Study on urine metabonomics for rat model with stagnation of liver-Qi syndrome

目的:探讨肝气郁结证对大鼠体内尿液小分子内源性代谢物的影响,以及造模前后机体内代谢通道的变化,从整体的角度来阐述肝气郁结证的生物学本质。方法:20只SD大鼠,体重(240±28)g,随机分为两组:正常组10只(A组)、模型组10只(B组),采用夹尾法造模建立大鼠肝气郁结证模型。分别在造模前1天、成模后收集尿液,通过NMR波谱仪检测,运用代谢组学的方法,观察与分析两组大鼠尿液小分子代谢物组的差异性变化谱。结果:与正常组相比,模型组大鼠尿液马尿酸3.97、7.55、7.85,α-酮戊二酸3.01、2.45,柠檬酸(citrate)4.10、2.88、2.57,异柠檬酸(isocitrate)3.99、2.51、2.43和乌头酸(aconitate)3.77、6.96、3.96的含量降低,肌酸酐3.05、4.07,丙酮2.23,乙酸1.93,肌酸3.93、3.03,烟酸(nicotinate)4.41、1.41和5-羟(基)吲哚-3-乙酸(5-hydroxyindole-3-acetate,5-HIAA)3.03、2.91、6.63、7.15谱峰相对积分面积明显增高,在尿液中的含量显著升高。结论:运用代谢组学尿液研究方法可以成功区分肝气郁结证模型组与正常组大鼠的尿液,初步得到其证型的代谢表型与差异性代谢物。尿液代谢组学的变化可以反映大鼠的生理病理基础,阐述肝气郁结证的生物学本质。

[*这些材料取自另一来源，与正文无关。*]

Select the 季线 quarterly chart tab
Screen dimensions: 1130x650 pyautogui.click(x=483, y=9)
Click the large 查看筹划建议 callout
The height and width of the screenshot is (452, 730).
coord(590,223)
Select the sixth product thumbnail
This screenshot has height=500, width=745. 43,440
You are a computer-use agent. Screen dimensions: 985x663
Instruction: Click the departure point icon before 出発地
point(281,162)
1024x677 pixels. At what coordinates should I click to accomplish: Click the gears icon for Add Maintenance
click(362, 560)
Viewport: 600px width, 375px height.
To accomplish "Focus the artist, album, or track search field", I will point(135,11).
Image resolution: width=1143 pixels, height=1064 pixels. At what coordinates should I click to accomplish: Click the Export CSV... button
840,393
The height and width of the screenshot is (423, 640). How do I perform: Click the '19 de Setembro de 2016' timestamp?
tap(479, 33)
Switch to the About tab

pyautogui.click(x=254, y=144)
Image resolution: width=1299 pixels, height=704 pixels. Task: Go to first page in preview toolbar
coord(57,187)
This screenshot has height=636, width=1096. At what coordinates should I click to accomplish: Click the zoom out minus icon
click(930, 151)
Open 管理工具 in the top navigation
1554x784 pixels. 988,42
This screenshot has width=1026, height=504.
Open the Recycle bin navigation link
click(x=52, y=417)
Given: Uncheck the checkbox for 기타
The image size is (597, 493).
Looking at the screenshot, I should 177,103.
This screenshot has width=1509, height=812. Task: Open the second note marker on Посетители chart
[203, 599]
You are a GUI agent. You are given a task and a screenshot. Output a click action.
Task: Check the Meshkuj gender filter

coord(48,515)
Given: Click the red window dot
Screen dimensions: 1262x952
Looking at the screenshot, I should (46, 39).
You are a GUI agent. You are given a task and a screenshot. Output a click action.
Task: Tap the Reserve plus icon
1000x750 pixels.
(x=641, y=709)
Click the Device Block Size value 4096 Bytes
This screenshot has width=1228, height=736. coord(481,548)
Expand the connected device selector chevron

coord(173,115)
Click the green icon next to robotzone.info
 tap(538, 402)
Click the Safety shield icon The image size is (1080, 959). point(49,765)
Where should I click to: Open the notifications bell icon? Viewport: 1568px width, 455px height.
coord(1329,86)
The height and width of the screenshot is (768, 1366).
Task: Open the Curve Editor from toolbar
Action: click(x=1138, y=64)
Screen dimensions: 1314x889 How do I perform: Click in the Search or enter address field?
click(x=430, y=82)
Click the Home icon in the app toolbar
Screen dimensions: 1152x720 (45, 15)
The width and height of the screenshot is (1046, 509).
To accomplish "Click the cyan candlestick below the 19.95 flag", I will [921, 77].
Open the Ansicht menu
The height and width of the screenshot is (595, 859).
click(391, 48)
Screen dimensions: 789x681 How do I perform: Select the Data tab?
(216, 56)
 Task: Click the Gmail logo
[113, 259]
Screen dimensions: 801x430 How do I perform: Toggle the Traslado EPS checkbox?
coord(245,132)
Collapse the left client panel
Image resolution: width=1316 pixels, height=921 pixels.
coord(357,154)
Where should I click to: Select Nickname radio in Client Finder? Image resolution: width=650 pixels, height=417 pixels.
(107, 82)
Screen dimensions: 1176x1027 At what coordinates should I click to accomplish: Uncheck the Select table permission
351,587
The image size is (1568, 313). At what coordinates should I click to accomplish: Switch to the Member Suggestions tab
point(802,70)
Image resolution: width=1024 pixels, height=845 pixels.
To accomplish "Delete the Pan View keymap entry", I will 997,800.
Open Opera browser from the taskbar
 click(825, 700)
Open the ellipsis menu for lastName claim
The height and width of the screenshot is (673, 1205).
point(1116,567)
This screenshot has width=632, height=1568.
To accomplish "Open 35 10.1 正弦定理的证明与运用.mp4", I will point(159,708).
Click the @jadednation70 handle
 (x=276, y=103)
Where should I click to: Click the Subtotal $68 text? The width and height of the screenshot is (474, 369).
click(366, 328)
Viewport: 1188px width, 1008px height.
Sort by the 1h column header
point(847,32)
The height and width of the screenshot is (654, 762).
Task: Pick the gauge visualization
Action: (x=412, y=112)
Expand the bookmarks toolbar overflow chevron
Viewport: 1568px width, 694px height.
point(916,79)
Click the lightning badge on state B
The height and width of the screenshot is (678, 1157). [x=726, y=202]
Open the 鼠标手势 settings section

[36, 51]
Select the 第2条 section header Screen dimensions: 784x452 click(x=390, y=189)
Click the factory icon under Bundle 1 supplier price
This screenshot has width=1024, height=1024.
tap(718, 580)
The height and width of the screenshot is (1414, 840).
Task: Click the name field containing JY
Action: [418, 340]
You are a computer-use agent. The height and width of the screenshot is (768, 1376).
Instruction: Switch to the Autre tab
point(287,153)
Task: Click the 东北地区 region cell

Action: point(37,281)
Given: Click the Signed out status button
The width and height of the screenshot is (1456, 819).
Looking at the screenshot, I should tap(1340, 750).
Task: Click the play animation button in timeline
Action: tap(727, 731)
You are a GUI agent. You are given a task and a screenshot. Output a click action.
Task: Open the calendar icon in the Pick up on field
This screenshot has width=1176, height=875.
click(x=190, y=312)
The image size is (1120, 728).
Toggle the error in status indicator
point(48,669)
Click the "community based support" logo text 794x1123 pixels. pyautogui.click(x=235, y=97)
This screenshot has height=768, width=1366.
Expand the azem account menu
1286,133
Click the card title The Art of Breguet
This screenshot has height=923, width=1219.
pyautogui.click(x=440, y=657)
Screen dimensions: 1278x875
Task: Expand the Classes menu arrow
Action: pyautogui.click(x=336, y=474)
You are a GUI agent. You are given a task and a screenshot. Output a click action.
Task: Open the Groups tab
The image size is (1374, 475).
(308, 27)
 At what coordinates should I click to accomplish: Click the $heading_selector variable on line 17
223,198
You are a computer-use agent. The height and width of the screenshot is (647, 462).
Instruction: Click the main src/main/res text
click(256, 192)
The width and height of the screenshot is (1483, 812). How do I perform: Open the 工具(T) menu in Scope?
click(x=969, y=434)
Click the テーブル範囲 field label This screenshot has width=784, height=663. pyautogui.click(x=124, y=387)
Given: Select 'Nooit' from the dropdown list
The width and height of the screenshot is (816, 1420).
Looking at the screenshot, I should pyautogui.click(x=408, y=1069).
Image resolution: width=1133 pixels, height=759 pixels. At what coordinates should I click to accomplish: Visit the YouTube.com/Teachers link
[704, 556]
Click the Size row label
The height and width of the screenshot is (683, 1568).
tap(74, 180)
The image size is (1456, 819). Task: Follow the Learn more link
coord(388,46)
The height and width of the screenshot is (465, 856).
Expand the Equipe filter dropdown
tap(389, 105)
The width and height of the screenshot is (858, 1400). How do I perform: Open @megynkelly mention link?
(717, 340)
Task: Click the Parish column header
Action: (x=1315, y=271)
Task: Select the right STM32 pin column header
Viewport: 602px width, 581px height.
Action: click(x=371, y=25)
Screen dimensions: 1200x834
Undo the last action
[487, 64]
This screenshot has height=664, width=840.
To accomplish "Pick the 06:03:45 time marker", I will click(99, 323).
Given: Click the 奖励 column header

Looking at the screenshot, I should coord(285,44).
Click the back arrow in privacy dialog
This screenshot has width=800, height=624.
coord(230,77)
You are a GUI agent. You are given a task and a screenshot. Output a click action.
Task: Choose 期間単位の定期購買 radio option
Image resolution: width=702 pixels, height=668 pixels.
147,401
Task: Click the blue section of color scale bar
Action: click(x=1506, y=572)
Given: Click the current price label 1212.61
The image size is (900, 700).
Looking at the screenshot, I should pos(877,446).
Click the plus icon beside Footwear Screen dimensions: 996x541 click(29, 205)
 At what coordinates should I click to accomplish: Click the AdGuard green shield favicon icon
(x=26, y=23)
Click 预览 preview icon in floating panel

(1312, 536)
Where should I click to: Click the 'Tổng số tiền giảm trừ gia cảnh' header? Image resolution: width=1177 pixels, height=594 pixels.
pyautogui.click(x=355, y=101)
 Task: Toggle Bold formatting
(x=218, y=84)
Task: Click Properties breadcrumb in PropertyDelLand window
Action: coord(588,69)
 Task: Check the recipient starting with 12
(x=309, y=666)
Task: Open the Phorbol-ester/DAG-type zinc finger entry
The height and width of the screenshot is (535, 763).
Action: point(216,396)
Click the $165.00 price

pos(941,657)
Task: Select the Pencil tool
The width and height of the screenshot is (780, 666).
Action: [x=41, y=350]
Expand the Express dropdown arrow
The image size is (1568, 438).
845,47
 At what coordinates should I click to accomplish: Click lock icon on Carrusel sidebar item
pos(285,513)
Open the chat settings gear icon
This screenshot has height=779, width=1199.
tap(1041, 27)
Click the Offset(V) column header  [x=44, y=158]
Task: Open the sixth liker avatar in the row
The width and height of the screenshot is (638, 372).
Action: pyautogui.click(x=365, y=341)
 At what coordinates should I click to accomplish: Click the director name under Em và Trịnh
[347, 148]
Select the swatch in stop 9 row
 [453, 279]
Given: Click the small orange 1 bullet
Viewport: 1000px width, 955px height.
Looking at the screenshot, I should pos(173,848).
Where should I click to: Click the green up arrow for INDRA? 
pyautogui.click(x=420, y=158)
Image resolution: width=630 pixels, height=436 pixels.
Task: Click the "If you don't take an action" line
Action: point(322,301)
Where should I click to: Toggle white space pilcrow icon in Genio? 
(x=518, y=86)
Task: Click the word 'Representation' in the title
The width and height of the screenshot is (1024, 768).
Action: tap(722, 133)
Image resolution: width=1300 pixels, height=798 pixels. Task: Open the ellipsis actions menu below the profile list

Objective：To investigate the influence of stagnation of liver-Qi syndrome（SLQS） on endogenous small-molecule metabolites in urine of rat model and the changes of metabolism channel before and after modeling,in order to expatiate the biological foundation of SLQS.Methods：Twenty healthy SD rats,body weight （240±28） gramme,were randomly divided into two groups：One was normal controlled group（group A）,had 10 rats,fed by routine,the other was experimental group（group B） made into model of SLQS by nipping cauda.The urine samples of two group rats were collected on the day before modeling and the tenth day after modeling,and treated by NMR spectrometer and principal component analysis.Results：Comparing with the rats’ urine of group A,the urine contents of hippuric acid 3.97,7.55,7.85,alpha-ketoglutarate 3.01,2.45,citrate 4.10,2.88,2.57,isocitrate 3.99,2.51,2.45,and aconitate 3.77,6.96,3.96 were decrease in group B;the contents and curve relative integral acreage of creatinine 3.05,4.07,acetone 2.23,acetic acid 1.93,reatine 3.93,3.03,nicotinate 4.41,1.41,and acid 5-hydroxyindole-3-acetate（5-HIAA） 3.03,2.91,6.63,7.15 were increase in group B.Conclusion：Using the methods of metabonomics can succesfully identify the rats’ urine of group A and B,primarily gain the metabolic phenotype and diversity metabolites of rats.The metabonomics changes of rats’ urine can reflect the physiological and pathological basis of rat model with SLQS,expatiate its biological foundation.